PROBLEM =>
When you respond, restate each record exactly as it is given.

[Records drawn from a dataset]
########################################
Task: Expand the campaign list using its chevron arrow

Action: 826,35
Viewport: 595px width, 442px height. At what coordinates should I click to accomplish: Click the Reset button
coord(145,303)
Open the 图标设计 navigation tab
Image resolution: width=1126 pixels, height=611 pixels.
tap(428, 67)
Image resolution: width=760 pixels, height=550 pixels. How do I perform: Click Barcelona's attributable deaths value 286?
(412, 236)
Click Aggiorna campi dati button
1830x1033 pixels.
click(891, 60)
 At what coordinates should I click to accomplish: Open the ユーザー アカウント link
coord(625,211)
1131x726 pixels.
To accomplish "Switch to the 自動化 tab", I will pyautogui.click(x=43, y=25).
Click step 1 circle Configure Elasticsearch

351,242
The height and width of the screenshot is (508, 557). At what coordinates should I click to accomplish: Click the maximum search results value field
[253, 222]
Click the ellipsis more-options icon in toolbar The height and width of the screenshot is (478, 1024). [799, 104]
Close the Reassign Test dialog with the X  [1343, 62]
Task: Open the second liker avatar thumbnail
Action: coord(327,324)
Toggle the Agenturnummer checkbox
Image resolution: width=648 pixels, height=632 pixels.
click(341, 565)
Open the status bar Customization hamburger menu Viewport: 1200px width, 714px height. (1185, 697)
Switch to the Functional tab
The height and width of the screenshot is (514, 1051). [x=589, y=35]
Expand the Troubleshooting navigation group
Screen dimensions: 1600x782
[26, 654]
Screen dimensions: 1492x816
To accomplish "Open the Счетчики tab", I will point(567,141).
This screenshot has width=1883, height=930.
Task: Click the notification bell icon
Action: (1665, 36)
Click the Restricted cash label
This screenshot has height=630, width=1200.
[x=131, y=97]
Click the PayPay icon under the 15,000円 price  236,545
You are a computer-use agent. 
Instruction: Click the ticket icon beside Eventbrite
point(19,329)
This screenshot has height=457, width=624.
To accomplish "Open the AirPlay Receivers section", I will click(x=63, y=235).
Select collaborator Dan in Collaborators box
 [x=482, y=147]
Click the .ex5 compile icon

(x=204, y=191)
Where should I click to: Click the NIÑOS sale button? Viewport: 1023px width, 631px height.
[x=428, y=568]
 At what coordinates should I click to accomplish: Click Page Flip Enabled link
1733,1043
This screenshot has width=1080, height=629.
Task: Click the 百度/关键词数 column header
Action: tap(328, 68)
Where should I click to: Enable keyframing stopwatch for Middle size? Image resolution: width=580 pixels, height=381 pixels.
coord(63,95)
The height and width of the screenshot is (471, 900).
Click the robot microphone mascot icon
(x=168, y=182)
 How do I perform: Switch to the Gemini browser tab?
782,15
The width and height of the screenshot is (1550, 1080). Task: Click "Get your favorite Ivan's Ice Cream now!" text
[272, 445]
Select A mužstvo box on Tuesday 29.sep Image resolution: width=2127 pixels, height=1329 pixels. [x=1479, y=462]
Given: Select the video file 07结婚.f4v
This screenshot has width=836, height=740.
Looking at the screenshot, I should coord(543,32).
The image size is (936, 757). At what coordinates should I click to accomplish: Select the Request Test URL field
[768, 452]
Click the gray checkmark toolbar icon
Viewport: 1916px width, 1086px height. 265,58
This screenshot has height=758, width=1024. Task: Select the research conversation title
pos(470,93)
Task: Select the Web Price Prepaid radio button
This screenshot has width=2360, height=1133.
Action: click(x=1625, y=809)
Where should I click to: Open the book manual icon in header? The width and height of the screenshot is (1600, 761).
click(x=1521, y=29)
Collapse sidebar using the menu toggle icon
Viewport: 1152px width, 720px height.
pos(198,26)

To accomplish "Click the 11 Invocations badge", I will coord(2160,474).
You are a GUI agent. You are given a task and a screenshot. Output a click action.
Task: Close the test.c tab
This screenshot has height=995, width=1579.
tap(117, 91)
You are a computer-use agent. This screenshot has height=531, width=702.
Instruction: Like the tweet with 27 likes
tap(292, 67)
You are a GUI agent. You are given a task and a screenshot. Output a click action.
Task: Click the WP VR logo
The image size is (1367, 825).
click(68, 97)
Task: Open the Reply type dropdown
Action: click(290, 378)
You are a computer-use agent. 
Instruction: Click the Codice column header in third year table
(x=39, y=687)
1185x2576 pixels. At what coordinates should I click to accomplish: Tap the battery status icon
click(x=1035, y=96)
########################################
SOLUTION =>
Task: Expand the campaign list using its chevron arrow

Action: 826,35
Viewport: 595px width, 442px height. At what coordinates should I click to accomplish: Click the Reset button
coord(145,303)
Open the 图标设计 navigation tab
Image resolution: width=1126 pixels, height=611 pixels.
tap(428, 67)
Image resolution: width=760 pixels, height=550 pixels. How do I perform: Click Barcelona's attributable deaths value 286?
(412, 236)
Click Aggiorna campi dati button
1830x1033 pixels.
click(891, 60)
 At what coordinates should I click to accomplish: Open the ユーザー アカウント link
coord(625,211)
1131x726 pixels.
To accomplish "Switch to the 自動化 tab", I will pyautogui.click(x=43, y=25).
Click step 1 circle Configure Elasticsearch

351,242
The height and width of the screenshot is (508, 557). At what coordinates should I click to accomplish: Click the maximum search results value field
[253, 222]
Click the ellipsis more-options icon in toolbar The height and width of the screenshot is (478, 1024). [799, 104]
Close the Reassign Test dialog with the X  [1343, 62]
Task: Open the second liker avatar thumbnail
Action: coord(327,324)
Toggle the Agenturnummer checkbox
Image resolution: width=648 pixels, height=632 pixels.
click(341, 565)
Open the status bar Customization hamburger menu Viewport: 1200px width, 714px height. (1185, 697)
Switch to the Functional tab
The height and width of the screenshot is (514, 1051). [x=589, y=35]
Expand the Troubleshooting navigation group
Screen dimensions: 1600x782
[26, 654]
Screen dimensions: 1492x816
To accomplish "Open the Счетчики tab", I will point(567,141).
This screenshot has width=1883, height=930.
Task: Click the notification bell icon
Action: (1665, 36)
Click the Restricted cash label
This screenshot has height=630, width=1200.
[x=131, y=97]
Click the PayPay icon under the 15,000円 price  236,545
You are a computer-use agent. 
Instruction: Click the ticket icon beside Eventbrite
point(19,329)
This screenshot has height=457, width=624.
To accomplish "Open the AirPlay Receivers section", I will click(x=63, y=235).
Select collaborator Dan in Collaborators box
 [x=482, y=147]
Click the .ex5 compile icon

(x=204, y=191)
Where should I click to: Click the NIÑOS sale button? Viewport: 1023px width, 631px height.
[x=428, y=568]
 At what coordinates should I click to accomplish: Click Page Flip Enabled link
1733,1043
This screenshot has width=1080, height=629.
Task: Click the 百度/关键词数 column header
Action: tap(328, 68)
Where should I click to: Enable keyframing stopwatch for Middle size? Image resolution: width=580 pixels, height=381 pixels.
coord(63,95)
The height and width of the screenshot is (471, 900).
Click the robot microphone mascot icon
(x=168, y=182)
 How do I perform: Switch to the Gemini browser tab?
782,15
The width and height of the screenshot is (1550, 1080). Task: Click "Get your favorite Ivan's Ice Cream now!" text
[272, 445]
Select A mužstvo box on Tuesday 29.sep Image resolution: width=2127 pixels, height=1329 pixels. [x=1479, y=462]
Given: Select the video file 07结婚.f4v
This screenshot has width=836, height=740.
Looking at the screenshot, I should coord(543,32).
The image size is (936, 757). At what coordinates should I click to accomplish: Select the Request Test URL field
[768, 452]
Click the gray checkmark toolbar icon
Viewport: 1916px width, 1086px height. 265,58
This screenshot has height=758, width=1024. Task: Select the research conversation title
pos(470,93)
Task: Select the Web Price Prepaid radio button
This screenshot has width=2360, height=1133.
Action: click(x=1625, y=809)
Where should I click to: Open the book manual icon in header? The width and height of the screenshot is (1600, 761).
click(x=1521, y=29)
Collapse sidebar using the menu toggle icon
Viewport: 1152px width, 720px height.
pos(198,26)

To accomplish "Click the 11 Invocations badge", I will coord(2160,474).
You are a GUI agent. You are given a task and a screenshot. Output a click action.
Task: Close the test.c tab
This screenshot has height=995, width=1579.
tap(117, 91)
You are a computer-use agent. This screenshot has height=531, width=702.
Instruction: Like the tweet with 27 likes
tap(292, 67)
You are a GUI agent. You are given a task and a screenshot. Output a click action.
Task: Click the WP VR logo
The image size is (1367, 825).
click(68, 97)
Task: Open the Reply type dropdown
Action: click(290, 378)
You are a computer-use agent. 
Instruction: Click the Codice column header in third year table
(x=39, y=687)
1185x2576 pixels. At what coordinates should I click to accomplish: Tap the battery status icon
click(x=1035, y=96)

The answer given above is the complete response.